L’efficience et la longueur incommensurable des bras meurtriers  d’AQMI dans les pays d’Afrique de l’Ouest reposent sur les complicités locales qui se réapproprient cette cause morbide par appât du gain ou pour servir des  objectifs politiques internes. Quand AQMI menace d'attaquer les "Croisés" et de "les frapper, ainsi que les intérêts occidentaux chez eux", ce mouvement terroriste escompte la complicité mercenaire d’agents locaux qui accompliront ses forfaits sans qu’il ait à se déplacer. Le terrorisme esclavagiste et criminel moyen-oriental et maghrébin procède en achetant des mules humaines dans les pays qu’il cible. Cette nature endogène de l’agression terroriste doit commander la perspective sous laquelle l’enquête et la lutte contre AQMI et ses satellites doivent être envisagées en Côte d’Ivoire et dans la sous-région.

L’exemple sénégalais est sur ce plan plein d’enseignements. L’unité républicaine et  les identités culturelles et confessionnelles sont mobilisées pour résister à la pénétration des filiales sous-régionales d’AQMI. S’il n’est pas exclu que le Sénégal puisse un jour subir une agression terroriste,  la vigilance citoyenne sans faille et la  traque inlassable et quotidienne qui mobilise les confréries religieuses et les communautés sénégalaises intérieurement soudées et unies dans la République permettent jusqu’à présent de neutraliser les éventuelles menaces internes.

En Côte d’Ivoire, la résistance immédiate contre AQMI doit, comme dans toutes les démocraties, commencer par la neutralisation judiciaire des relais internes de l’attaque odieuse et lâche de Grand-Bassam.

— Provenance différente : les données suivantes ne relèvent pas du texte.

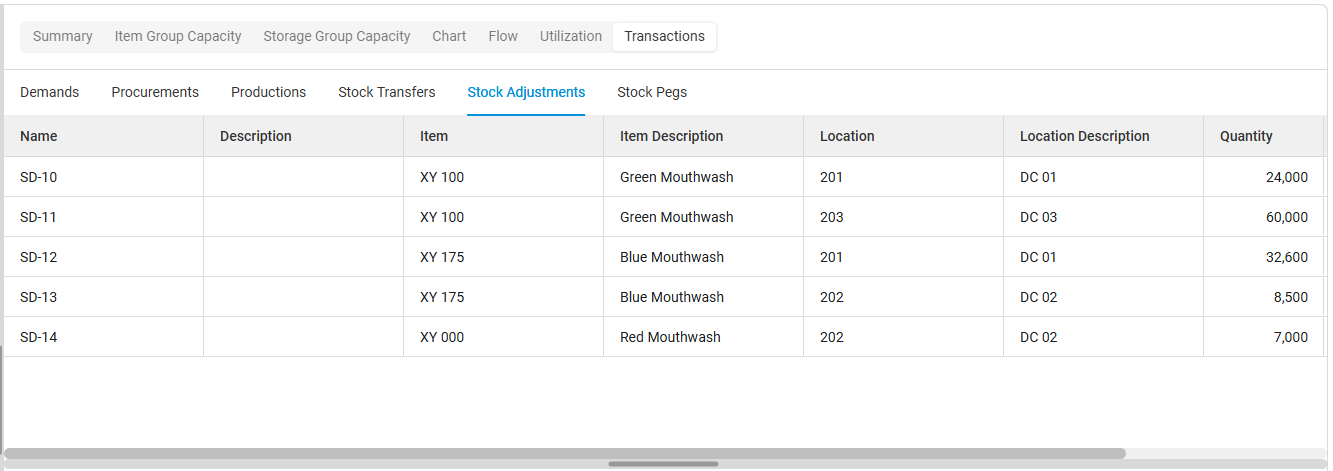Open the Productions sub-tab
The height and width of the screenshot is (471, 1333).
(x=268, y=92)
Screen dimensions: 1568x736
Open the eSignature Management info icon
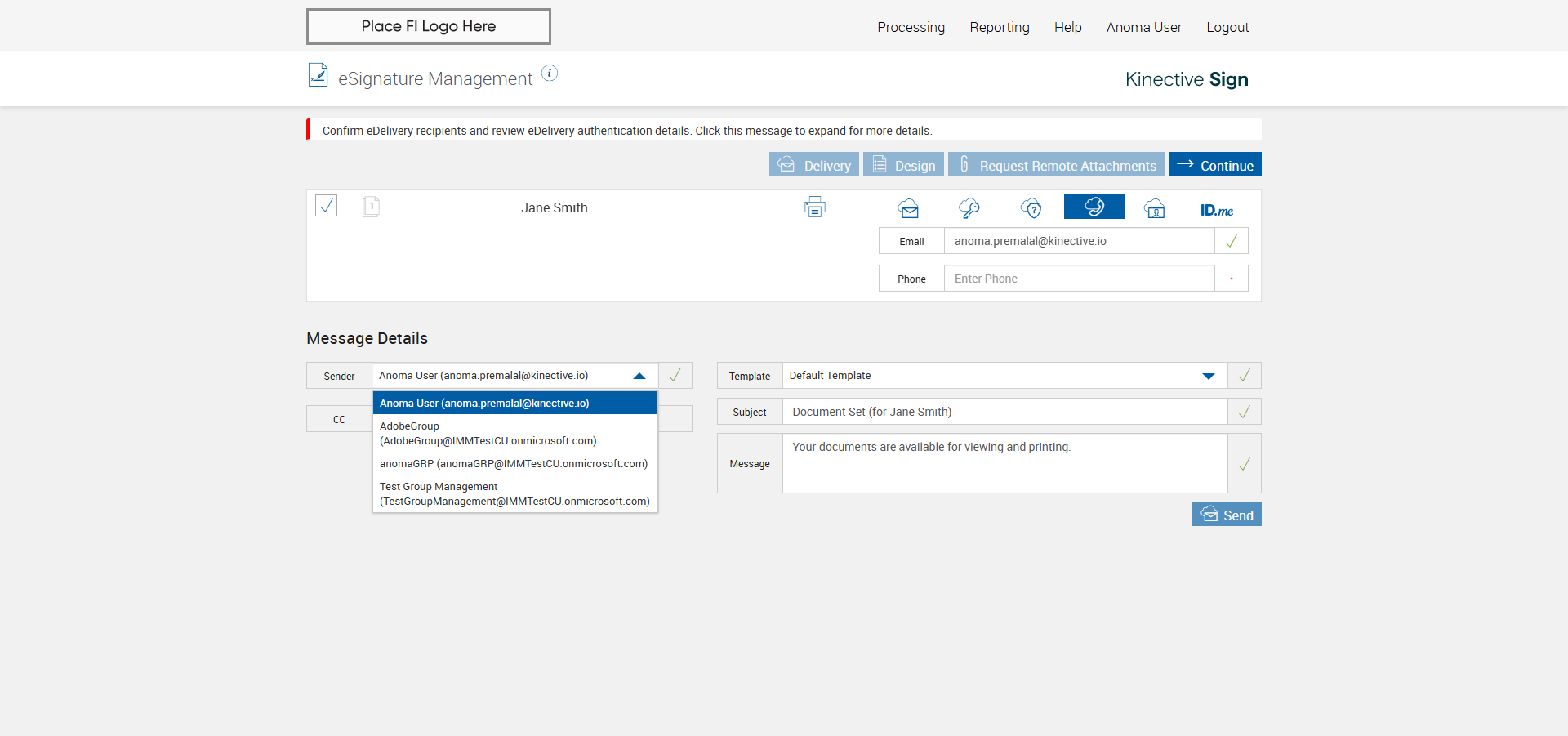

Au niveau culturel il faut mobiliser les formes identités qui représentent la mémoire ultime des peuples pour lutter contre les recrutements et les manipulations mentales du djihadisme. Les démocraties africaines sont fondées à utiliser la définition des peuples africains comme ethnies pour résister aux projets totalitaires des centrales terroristes et esclavagistes moyen-orientales et maghrébines. Ce combat culturel doit être couplé à une politique active d’intégration citoyenne, socio-économique et politique.

Il faut soigner en Afrique Noire les pathologies sociales, économiques et politiques, à savoir la pauvreté et les clivages sociaux et politiques, qui permettent aux terroristes esclavagistes moyen-orientaux et maghrébins de recruter des soldats locaux dans les pays ciblés. Il importe de contrer, au moyen de l’arme sociale et politique autant que sécuritaire et militaire, la stratégie d’expansion de type colonialiste de cette entité mortifère qui veut faire de l’Afrique de l’Ouest son sanctuaire. Cette évidence constamment rappelée doit régir la gouvernance de nos Etats.